Finds the indices of the minimum element along the specified axis.

Parameters:

  • type (DType): Type of the input tensor.
  • out_type (DType): Type of the output tensor.
  • axis_type (DType): Type of the axis tensor.
  • rank (Int): The rank of the input / output.

Args:

  • input (NDBuffer[rank, create_unknown[$builtin::$int::Int][rank](), type]): The input tensor.
  • axis_buf (NDBuffer[1, create_unknown[$builtin::$int::Int][1](), axis_type]): The axis tensor.
  • output (NDBuffer[rank, create_unknown[$builtin::$int::Int][rank](), out_type]): The axis tensor.
  • out_chain (OutputChainPtr): The chain to attach results to.

reduce_shape

reduce_shape[input_rank: Int, input_type: DType, axis_type: DType, single_thread_blocking_override: Bool](input_buf: NDBuffer[input_rank, create_unknown[$builtin::$int::Int][input_rank](), input_type], axis_buf: NDBuffer[1, create_unknown[$builtin::$int::Int][1](), axis_type]) -> StaticIntTuple[input_rank]

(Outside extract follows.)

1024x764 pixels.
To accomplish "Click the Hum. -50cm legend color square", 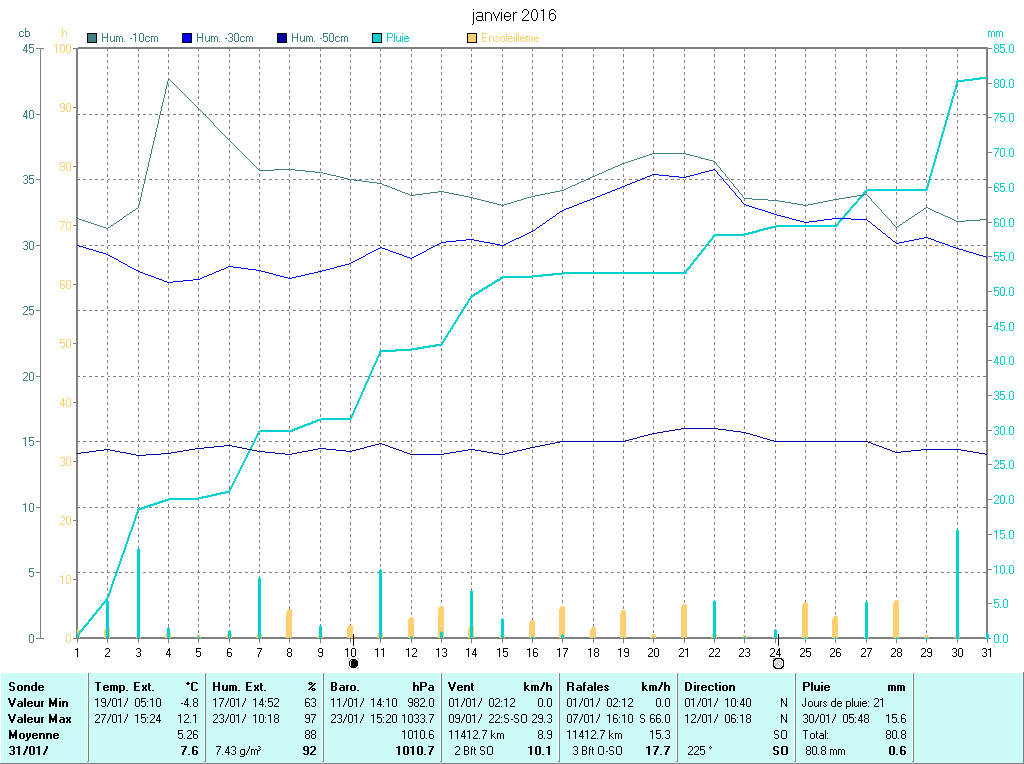I will click(x=282, y=38).
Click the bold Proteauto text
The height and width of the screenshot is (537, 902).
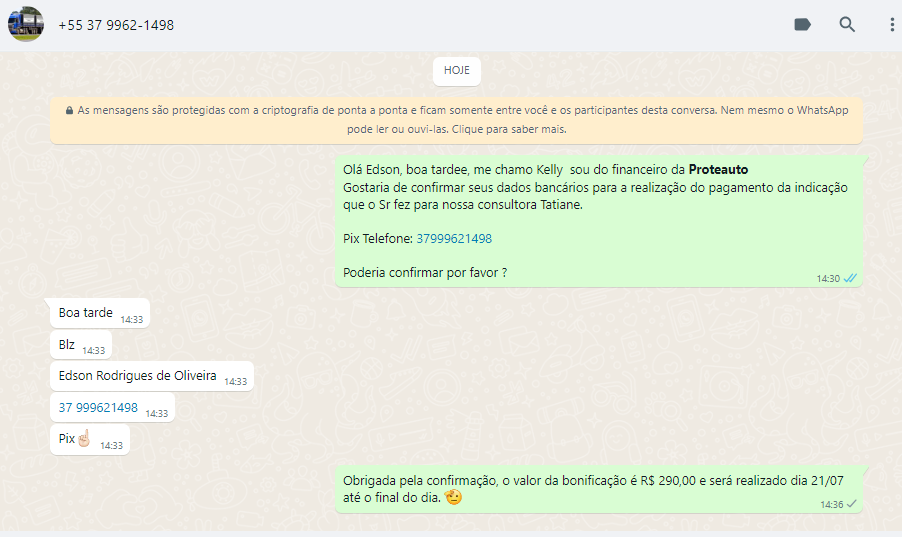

Compute the output shape of a pad operation, and assert the inputs are compatible.

Parameters:

  • input_rank (Int): Input_rank of the input tensor.
  • input_type (DType): Type of the input tensor.
  • axis_type (DType): Type of the axis tensor.
  • single_thread_blocking_override (Bool): Whether this function can block.

Args:

  • input_buf (NDBuffer[input_rank, create_unknown[$builtin::$int::Int][input_rank](), input_type]): The input tensor.
  • axis_buf (NDBuffer[1, create_unknown[$builtin::$int::Int][1](), axis_type]): The axis tensor.

Returns:

The output shape.

cumsum

cumsum[size: Int, type: DType](dst: Buffer[__init__(size), type], src: Buffer[__init__(size), type])

Computes the cumulative sum of all elements in a buffer. dst[i] = src[i] + src[i-1] + … + src[0].

Parameters:

  • size (Int): The size of the input and output buffers.
  • type (DType): The type of the elements of the input and output buffers.

Args:

  • dst (Buffer[__init__(size), type]): The buffer that stores the result of cumulative sum operation.
  • src (Buffer[__init__(size), type]): The buffer of elements for which the cumulative sum is computed.